Over the last few years we've kept up a regular blog from the IDOR, updating it day by day as the week progressed. I have to admit to complete failure this year, but the reason was a good one. Frankly it's been too busy with some fantastic sailing and lively weather. I hope to make amends with a report over the next few days.
CSORC 2 crew of 8 met for the first time at the Sunday evening briefing in the Club bar, to find that we were all rejects from our respective department or club boats, having failed to make the initial crew selection. But we soon got to know one another, checking the boat and stowing our personal gear and victuals, before dining ashore alongside the CSORC 1 crew.

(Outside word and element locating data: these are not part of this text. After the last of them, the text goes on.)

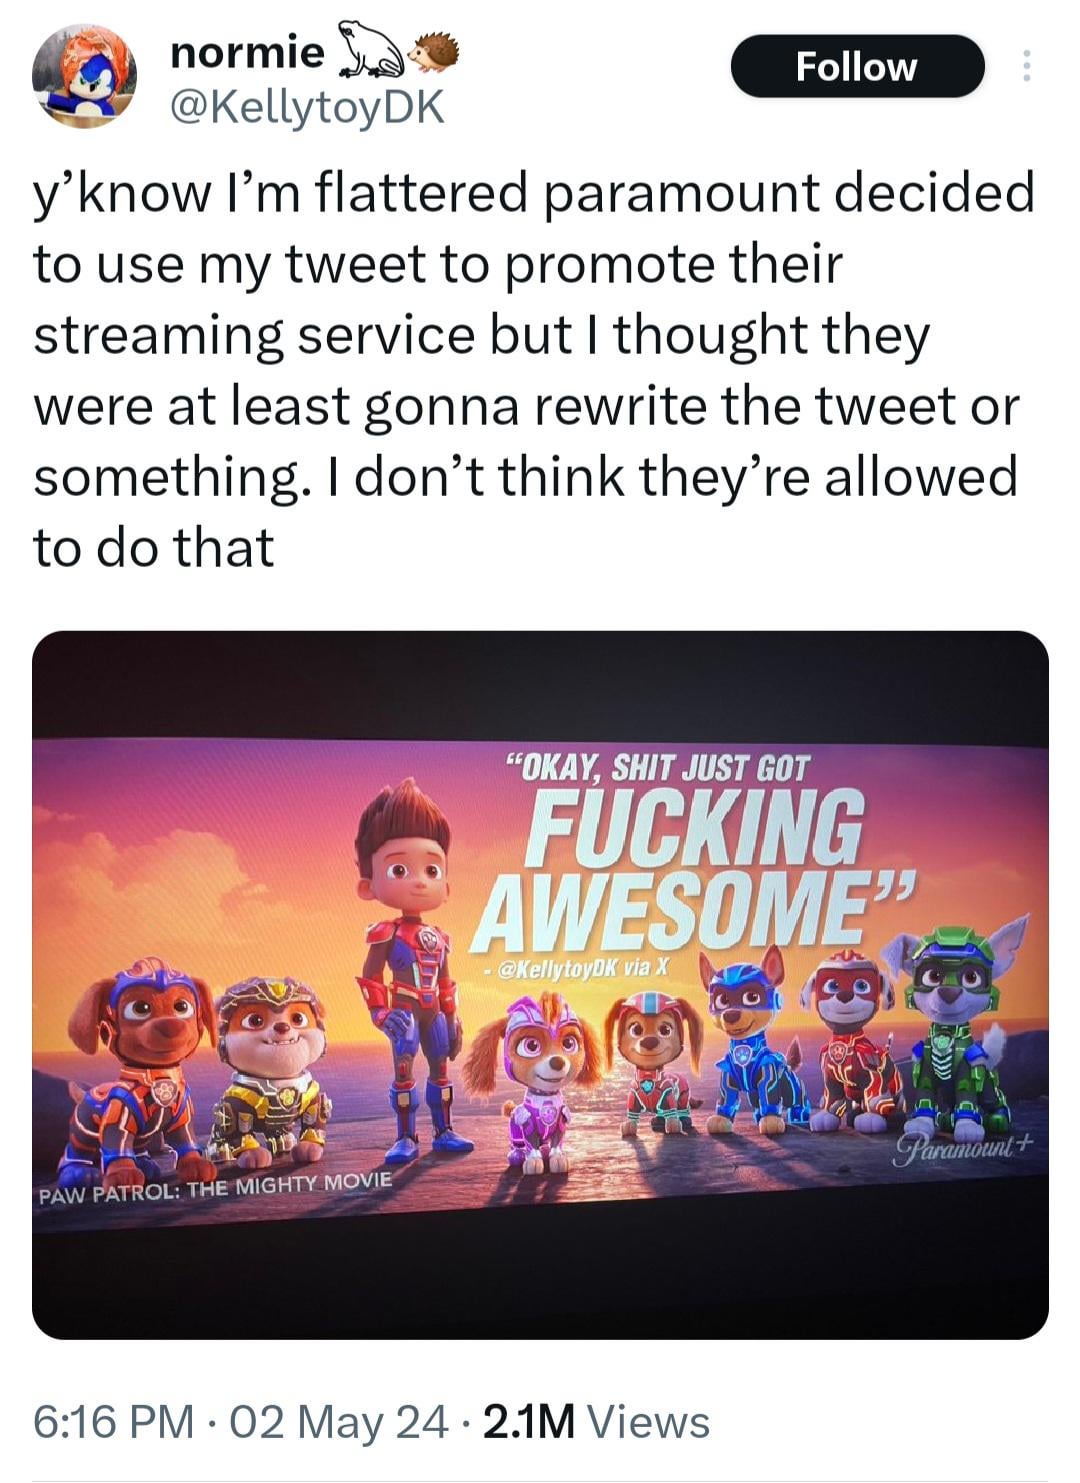Screen dimensions: 1080x1483
Task: Click the hedgehog emoji beside normie
Action: pos(434,51)
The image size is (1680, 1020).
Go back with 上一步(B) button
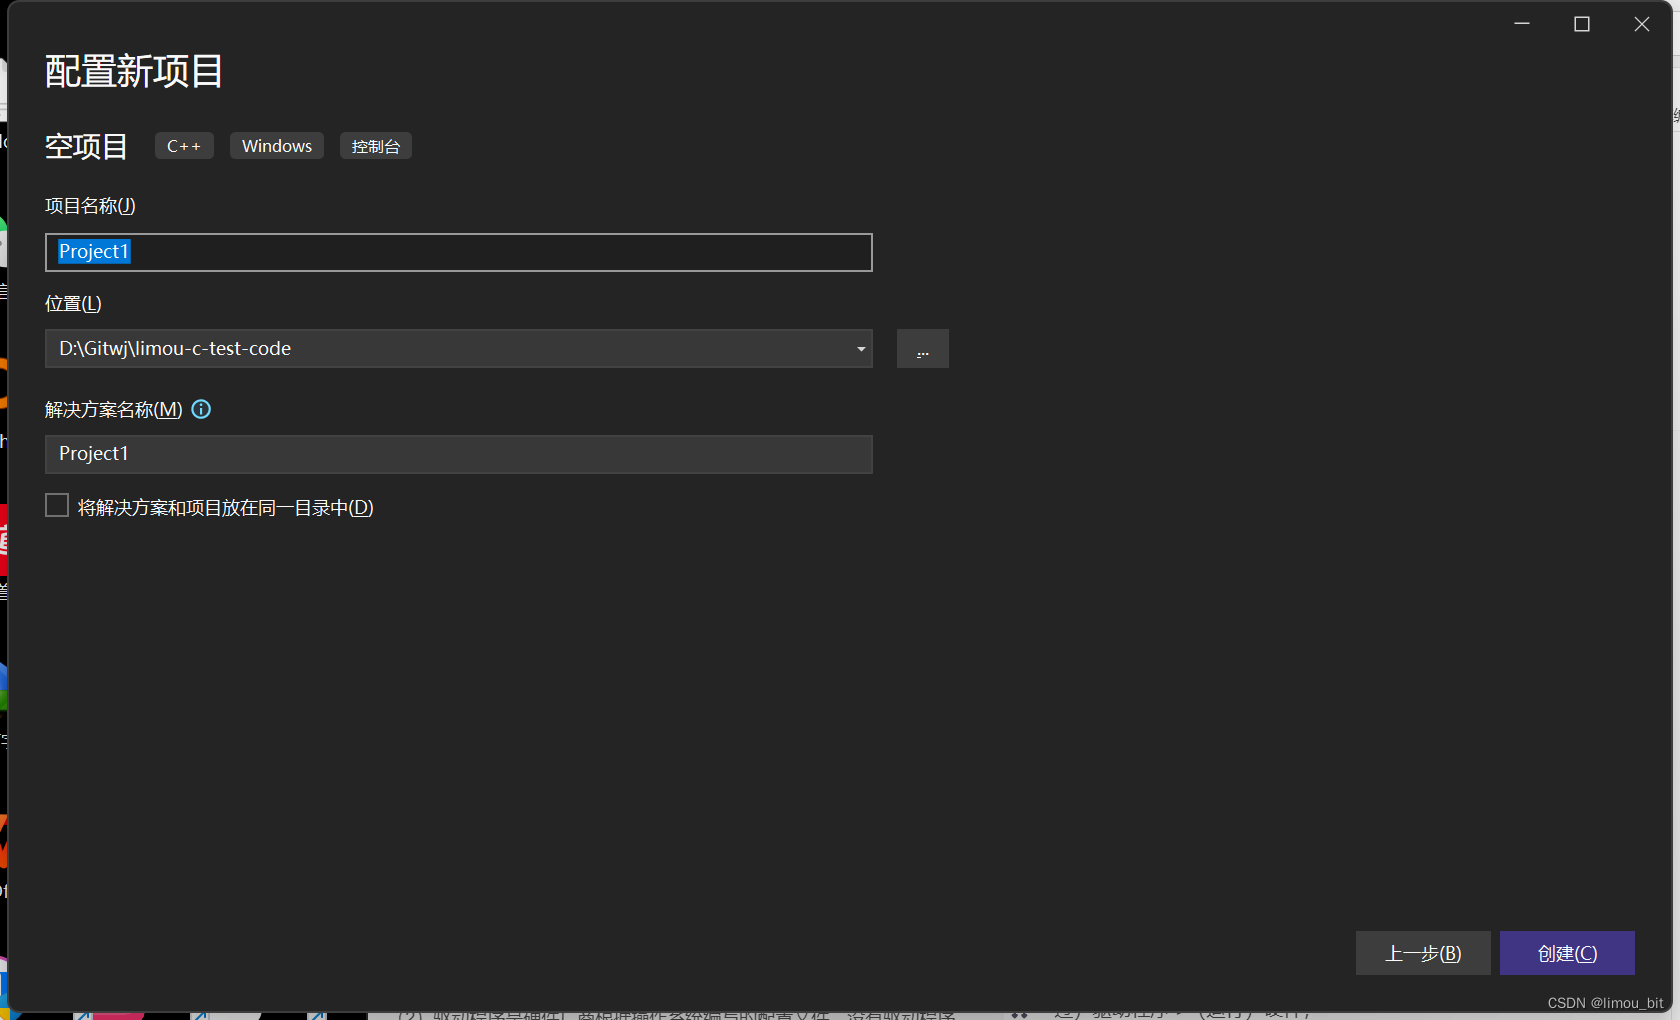tap(1422, 953)
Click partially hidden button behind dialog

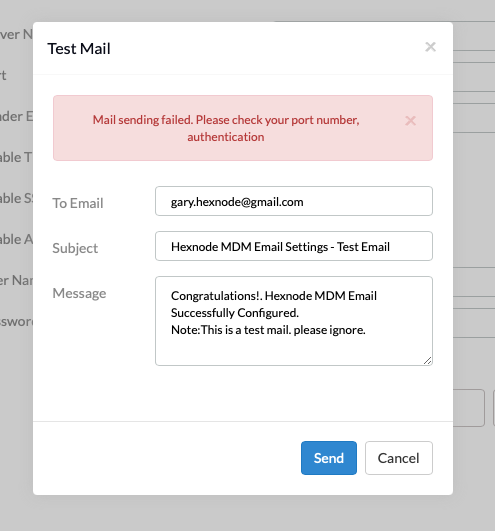[x=469, y=408]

Monday dawned wet and windy and all CSORC 1 plans to depart Port Solent at 9:30 went in the bin and we spent the morning setting up the boat and running through spinnaker hoists and drops, periodically retiring to the damp saloon to warm up. The weather was what is technically known as "filthy". Leaving the pontoon was a bit fraught as the strong northerly was threatening to blow us quickly off onto the mud, with only a large, barnacle-encrusted pile a few metres downwind to stop us. Anyway we got away at noon and headed out into the rain and wind. The first race was at two thirty with a startline off Sea View. Sea View Sailing Club very kindly did the honours with a committee boat start. We were very disorganised and a bit slow over the line. The race was essentially a bit of a processional reach off to Cowes but quite suitable for a shakedown in twenty odd knots. We crossed the Island Sailing Club finish line 15th out of 19 runners, the HSE 1 crew having had to go back to base to get their sail repaired. Once back we set about drying off ready for the evening at the ISC.

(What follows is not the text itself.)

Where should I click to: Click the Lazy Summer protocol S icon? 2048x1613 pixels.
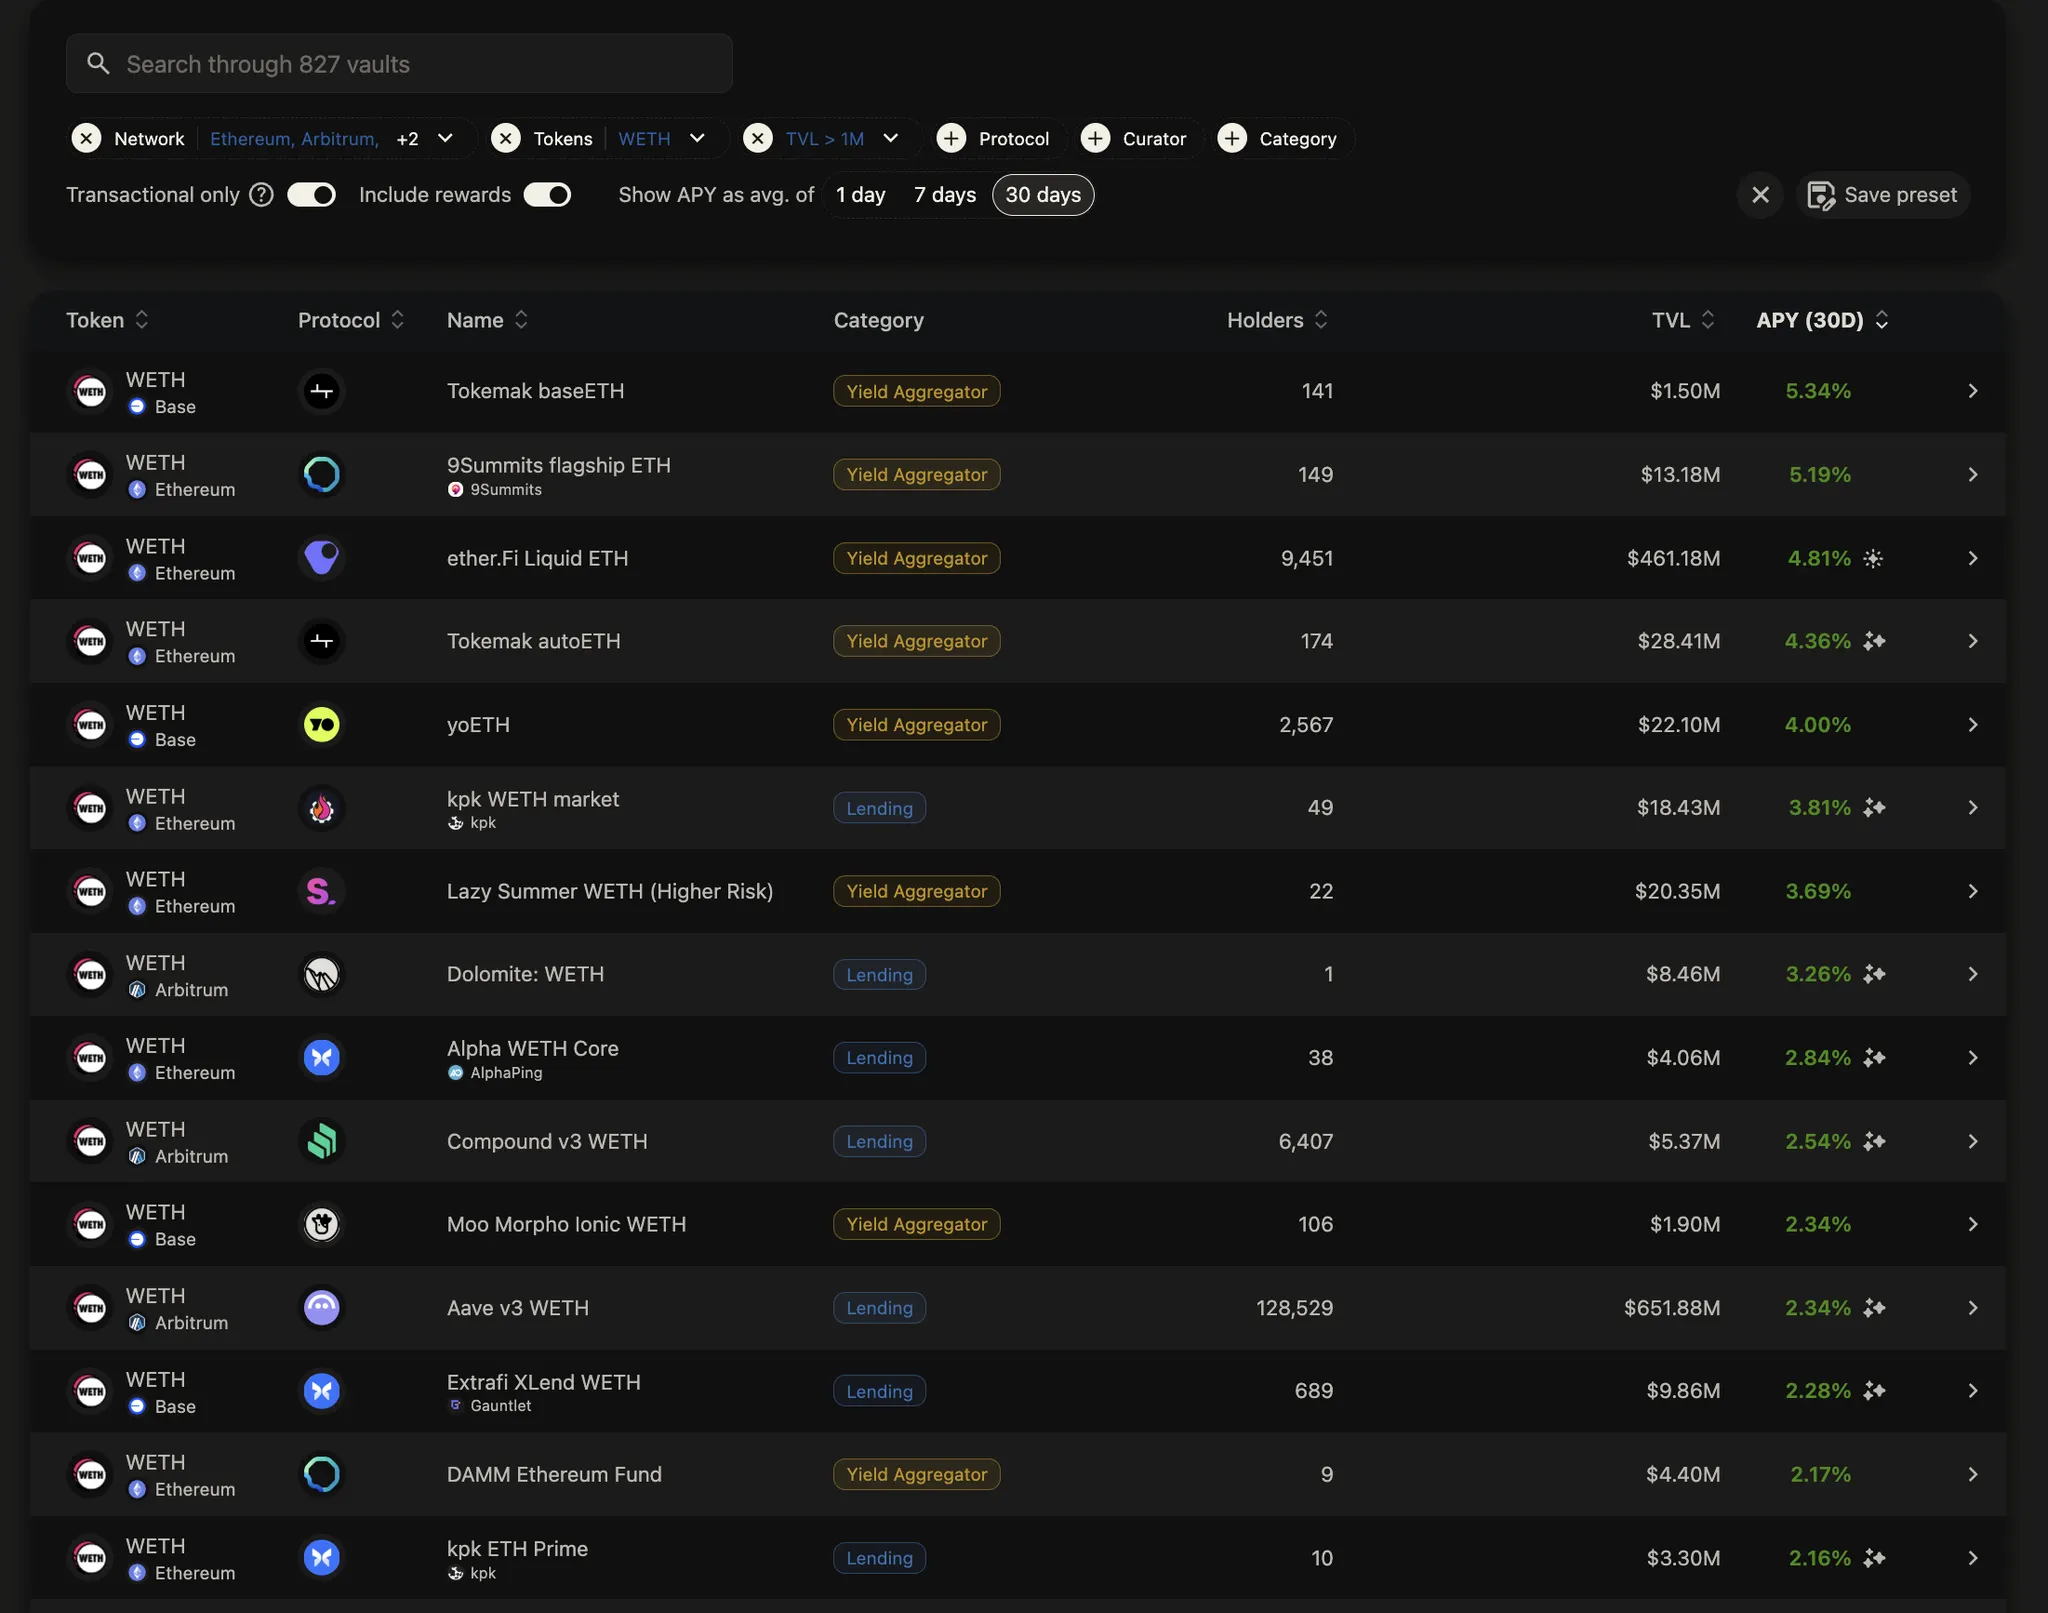tap(321, 891)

For CSORC 2 Monday morning also brought a setback when we had to change boats to one with a working VHF set - quite understandable, but re-checking the inventory and re-stowing the gear left even less time for our untried crew to practise our spinnaker work. In the event the wind proved too strong anyway, and “no spinnakers” were ordered for the afternoon race from Seaview to Cowes. We put in two reefs from the outset, which paid off as we saw less-reefed boats struggling in the NW gusts, and we were well pleased to reach the top half of the table in 8th place for our first race.
Ashore we all had a pretty good dinner at the Island Sailing Club after which the skippers and pretenders went off for the briefing in a cold and windy tent. Not surprisingly the briefing was brief, given the temperature.
I have to say that the ISC is one of the most enjoyable places to pass an evening: real hospitality and a great atmosphere.